Overall, a burdensome series of hoops that will do little to nothing to protect children and serve only to chill the open expression of sexuality. (We’re certainly feeling chilled!)

So, bottom line?
If you’re a producer, secondary producer and/or consumer of any depictions of sexually explicit conduct, actual or simulated, produced for the adult entertainment world or not – and/or you’re a supporter of full sexual expression for all – submit your comments protesting these regulations by Monday, September 10th.

Address your statements to: Admin.ceos@usdoj.gov .

IMPORTANT : Be sure to include the following in your email subject line: (Section 2257 Docket No. CRM 104).

For some samples of what you might write:

From the Gay Lesbian Task Force a letter focused largely on the rules’ effect on adult-social networking sites

From the Free Speech Coalition, some guidelines on submitting comments that relate to the rules’ effect on the adult industry, including economic impact; look also for the 2257 FAQ talking points available for download at the bottom of the page.

From the Pro-Porn Activism Blog, letters – main body and comments – from a pro-porn, free speech perspective

Whichever works best for you, just make sure it’s in by next Monday, September 10th!

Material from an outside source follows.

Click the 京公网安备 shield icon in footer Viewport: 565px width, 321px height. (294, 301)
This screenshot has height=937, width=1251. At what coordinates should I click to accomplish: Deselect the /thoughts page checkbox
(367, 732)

(Oh, yeah. Please note that we are not an attorney and none of the above should be construed as anything resembling legal advice.)


Comment: 1

  • Alessandro Machi September 6, 20072:11 pm

    >On the surface I don’t think the new rules are as bad as is being presented, however…

    Someone who voluntarily posts a revealing picture of themself from their own computer onto a website that welcomes those kind of photos should not be forced to give out all kinds of personal information as well. Forcing the website owner to keep ultra detailed info about that person when the person voluntarily posted the picture themself seems excessive.

    Although how would the website owners know that the picture posted is being posted by the person in the image? On the other hand, if the person submitting a photo is fraudulently submitting information, how would the website owner know?

    Secondarily, if the website is not charging a fee to those who post pictures of themselves, then the website should have no need to request and keep records about social security numbers and other intimate information about their members.

    There appears to be a blurring of the line between commercial use and personal use, and that is something I generally don’t agree with.

    What I do find dangerous is the governments growing efforts to force it’s citizens to be an “information collector” for the government, or face the consequences and be labeled a law breaker.